The Miami Republican said a guaranty fund is "definitely something we are going to look at, especially since the money is already there."
In recent years, as people rushed into the mortgage industry, the state Office of Financial Regulation took in much more in licensing fees -- with a trust fund that now shows a balance of $24.7 million. The money goes to cover the agency's operating expenses.
Bruns of the AARP -- the state's largest advocacy group for seniors -- said in a written statement it was "dismaying" that state officials allowed $24 million to accumulate in a fund "that could have helped victims of mortgage fraud years ago, but did nothing."

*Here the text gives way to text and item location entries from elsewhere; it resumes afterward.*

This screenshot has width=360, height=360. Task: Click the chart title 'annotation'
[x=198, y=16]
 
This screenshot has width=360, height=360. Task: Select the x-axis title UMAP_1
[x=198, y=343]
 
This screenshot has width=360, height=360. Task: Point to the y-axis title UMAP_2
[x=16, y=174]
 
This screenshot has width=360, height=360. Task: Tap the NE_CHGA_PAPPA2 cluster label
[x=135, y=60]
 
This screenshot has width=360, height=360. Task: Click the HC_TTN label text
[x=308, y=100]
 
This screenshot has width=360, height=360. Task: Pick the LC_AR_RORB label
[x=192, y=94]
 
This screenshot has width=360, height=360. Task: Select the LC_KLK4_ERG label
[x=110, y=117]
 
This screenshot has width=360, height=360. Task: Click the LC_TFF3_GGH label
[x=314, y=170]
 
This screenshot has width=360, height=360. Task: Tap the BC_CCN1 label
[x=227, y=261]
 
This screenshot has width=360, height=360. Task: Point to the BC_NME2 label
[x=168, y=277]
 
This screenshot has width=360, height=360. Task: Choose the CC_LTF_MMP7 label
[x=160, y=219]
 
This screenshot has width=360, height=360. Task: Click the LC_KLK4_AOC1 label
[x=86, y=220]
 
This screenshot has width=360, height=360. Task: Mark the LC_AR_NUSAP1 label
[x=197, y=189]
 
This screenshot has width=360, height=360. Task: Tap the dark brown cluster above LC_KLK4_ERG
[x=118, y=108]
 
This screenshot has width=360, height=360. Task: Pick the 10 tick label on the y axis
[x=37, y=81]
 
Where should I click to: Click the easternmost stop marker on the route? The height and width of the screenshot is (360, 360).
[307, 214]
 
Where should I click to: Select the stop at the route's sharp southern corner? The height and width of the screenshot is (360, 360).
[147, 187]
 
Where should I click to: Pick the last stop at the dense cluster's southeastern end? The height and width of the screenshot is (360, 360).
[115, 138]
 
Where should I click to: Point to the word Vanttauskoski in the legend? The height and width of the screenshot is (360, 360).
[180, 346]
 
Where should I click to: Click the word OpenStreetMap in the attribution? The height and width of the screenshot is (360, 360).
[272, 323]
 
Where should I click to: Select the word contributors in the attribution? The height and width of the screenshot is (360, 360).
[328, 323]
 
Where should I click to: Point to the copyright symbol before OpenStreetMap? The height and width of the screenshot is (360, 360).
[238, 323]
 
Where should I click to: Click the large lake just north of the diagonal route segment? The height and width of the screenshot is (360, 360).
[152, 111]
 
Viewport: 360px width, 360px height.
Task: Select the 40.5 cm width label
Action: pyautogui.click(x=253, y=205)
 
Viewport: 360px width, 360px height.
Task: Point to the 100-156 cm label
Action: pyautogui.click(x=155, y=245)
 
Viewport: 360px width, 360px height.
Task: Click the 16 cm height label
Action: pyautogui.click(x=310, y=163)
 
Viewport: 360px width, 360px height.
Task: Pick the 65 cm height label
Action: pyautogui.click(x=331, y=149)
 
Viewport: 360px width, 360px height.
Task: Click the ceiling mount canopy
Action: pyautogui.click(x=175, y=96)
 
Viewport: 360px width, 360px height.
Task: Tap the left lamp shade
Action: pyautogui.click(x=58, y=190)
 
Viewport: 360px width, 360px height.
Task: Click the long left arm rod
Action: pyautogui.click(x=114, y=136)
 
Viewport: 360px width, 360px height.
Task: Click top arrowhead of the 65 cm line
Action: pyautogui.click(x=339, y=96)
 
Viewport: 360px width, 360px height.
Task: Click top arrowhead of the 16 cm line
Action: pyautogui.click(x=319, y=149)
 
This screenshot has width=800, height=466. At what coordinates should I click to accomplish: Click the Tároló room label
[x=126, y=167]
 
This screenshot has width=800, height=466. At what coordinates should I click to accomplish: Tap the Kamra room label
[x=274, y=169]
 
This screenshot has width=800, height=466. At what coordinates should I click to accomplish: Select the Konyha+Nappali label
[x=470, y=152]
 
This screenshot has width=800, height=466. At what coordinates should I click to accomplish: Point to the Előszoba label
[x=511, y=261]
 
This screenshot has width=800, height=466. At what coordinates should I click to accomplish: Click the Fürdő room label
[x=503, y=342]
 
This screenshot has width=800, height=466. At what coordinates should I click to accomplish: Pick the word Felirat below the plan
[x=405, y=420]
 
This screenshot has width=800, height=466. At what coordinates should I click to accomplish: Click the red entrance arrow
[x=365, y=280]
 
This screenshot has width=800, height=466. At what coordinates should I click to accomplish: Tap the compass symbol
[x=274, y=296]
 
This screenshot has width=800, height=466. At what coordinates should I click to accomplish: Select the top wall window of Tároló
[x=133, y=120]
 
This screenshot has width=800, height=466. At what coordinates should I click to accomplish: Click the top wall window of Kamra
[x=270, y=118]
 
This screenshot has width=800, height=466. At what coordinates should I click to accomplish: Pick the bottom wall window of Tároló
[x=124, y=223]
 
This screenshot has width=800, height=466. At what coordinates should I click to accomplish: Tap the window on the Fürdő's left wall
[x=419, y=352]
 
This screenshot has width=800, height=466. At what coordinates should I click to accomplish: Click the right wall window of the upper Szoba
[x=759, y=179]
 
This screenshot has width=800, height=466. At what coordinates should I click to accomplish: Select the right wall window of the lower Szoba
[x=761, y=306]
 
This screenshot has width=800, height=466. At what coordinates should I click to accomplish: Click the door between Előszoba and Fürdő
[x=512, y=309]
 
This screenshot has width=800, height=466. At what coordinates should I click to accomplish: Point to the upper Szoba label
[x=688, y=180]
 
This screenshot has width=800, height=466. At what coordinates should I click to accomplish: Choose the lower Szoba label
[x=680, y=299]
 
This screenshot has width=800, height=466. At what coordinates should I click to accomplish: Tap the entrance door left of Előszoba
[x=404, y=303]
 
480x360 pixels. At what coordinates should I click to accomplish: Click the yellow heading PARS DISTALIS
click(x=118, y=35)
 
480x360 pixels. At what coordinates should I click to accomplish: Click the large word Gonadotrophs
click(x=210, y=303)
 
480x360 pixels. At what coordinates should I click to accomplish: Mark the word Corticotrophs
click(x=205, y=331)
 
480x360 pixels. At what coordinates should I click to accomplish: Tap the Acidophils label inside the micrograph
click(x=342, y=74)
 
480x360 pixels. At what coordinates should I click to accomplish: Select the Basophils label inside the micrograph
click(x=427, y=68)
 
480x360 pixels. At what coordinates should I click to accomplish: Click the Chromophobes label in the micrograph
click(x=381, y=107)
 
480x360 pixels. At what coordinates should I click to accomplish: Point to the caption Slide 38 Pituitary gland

From 1977 to 1991 Florida operated a guaranty fund, paying more than $7 million to more than 100 victims.
When the state's mortgage law came up for review in 1991, a task force recommended the victims' program be continued, but more focused on helping borrowers than investors.
However, instead of keeping the fund, regulators re-wrote the law and phased out the program -- with the last reimbursement in 1997.
RESURRECTING A PLAN
Now, a decade later, Gov. Charlie Crist and state CFO Alex Sink say they support the idea of resurrecting a victims program, but have not yet endorsed a plan.
Such plans include a guaranty fund or requiring brokers to take out a bond that insures against fraud.
If they chose a fund, there are questions about how to pay for it. Previously, a $10 fee attached to license application costs was the funding source. But some argue it's more effective to charge a fee on each mortgage transaction.
FAMB's Workman said he opposes such a scenario, saying it would put the burden on consumers.
"The bottom line is, " Workman said, "we are absolutely in favor bringing this fund back and having the industry pay for it."